▶ [EXERCISE DIRECTIONS]:
Begin at the line that contains "Image resolution: width=617" and reproduce it along with every line after it to the end of the listing; skip any pictures.

▶ [RECORDS PROVIDED]:
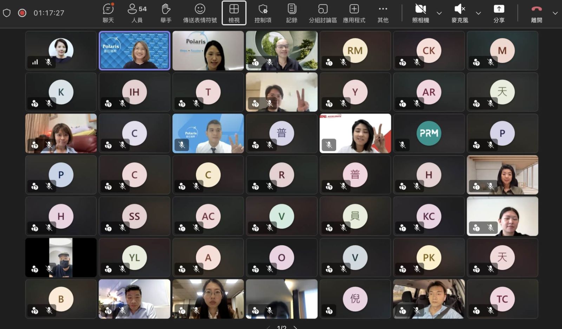This screenshot has width=562, height=329.
Task: Open the 應用程式 apps panel
Action: click(354, 13)
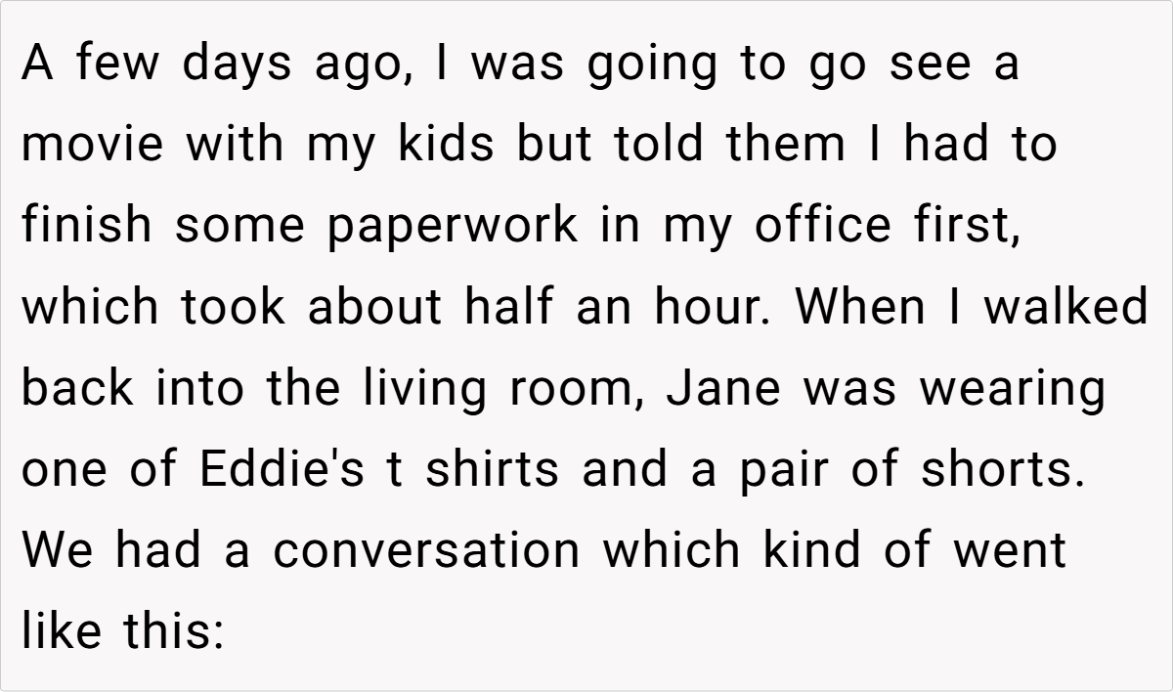Click the word "paperwork" in the paragraph
This screenshot has width=1173, height=692.
tap(452, 227)
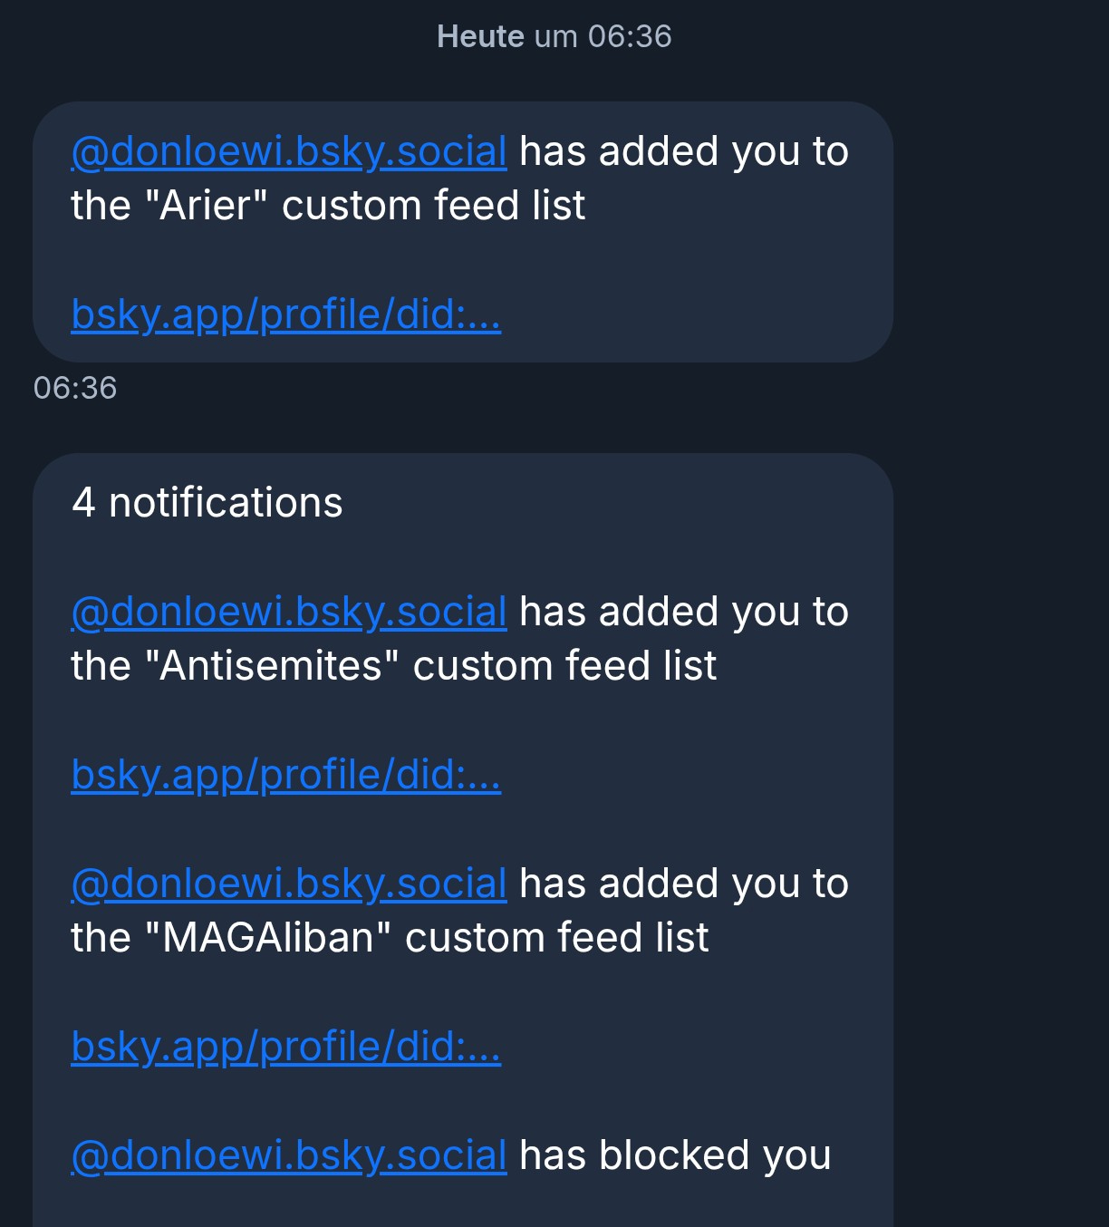
Task: Click "has added you to" in the Antisemites notice
Action: tap(684, 612)
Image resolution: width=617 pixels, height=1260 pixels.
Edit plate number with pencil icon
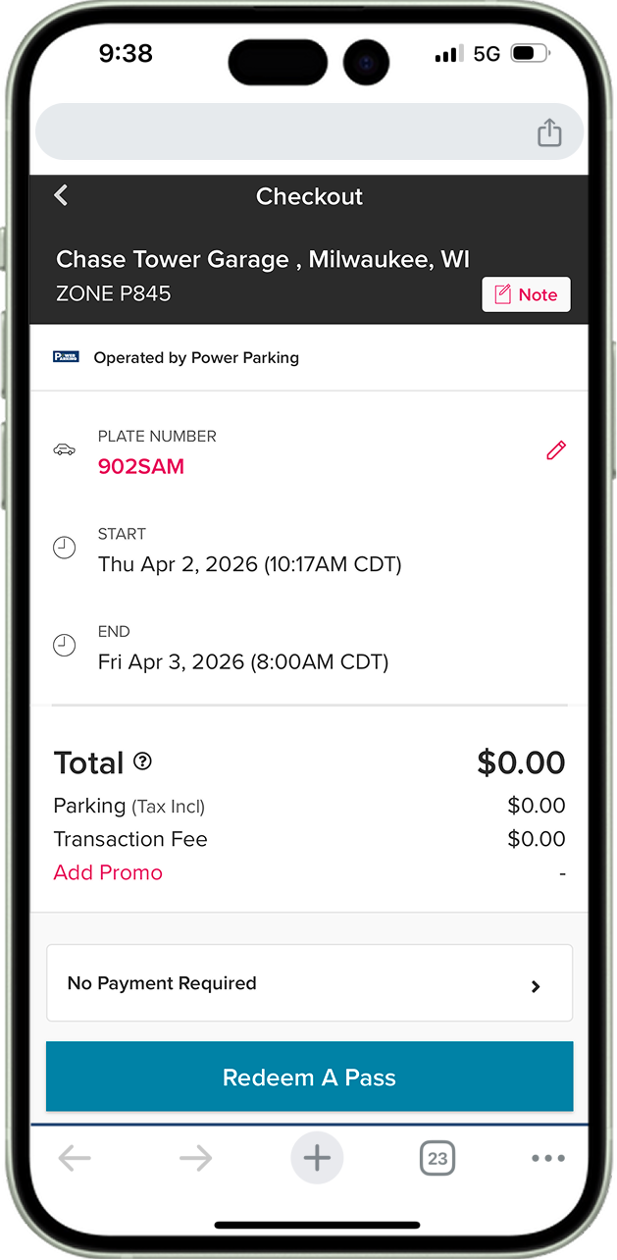pos(556,450)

▶ [ANSWER]:
Image resolution: width=617 pixels, height=1260 pixels.
Edit plate number with pencil icon
pos(556,450)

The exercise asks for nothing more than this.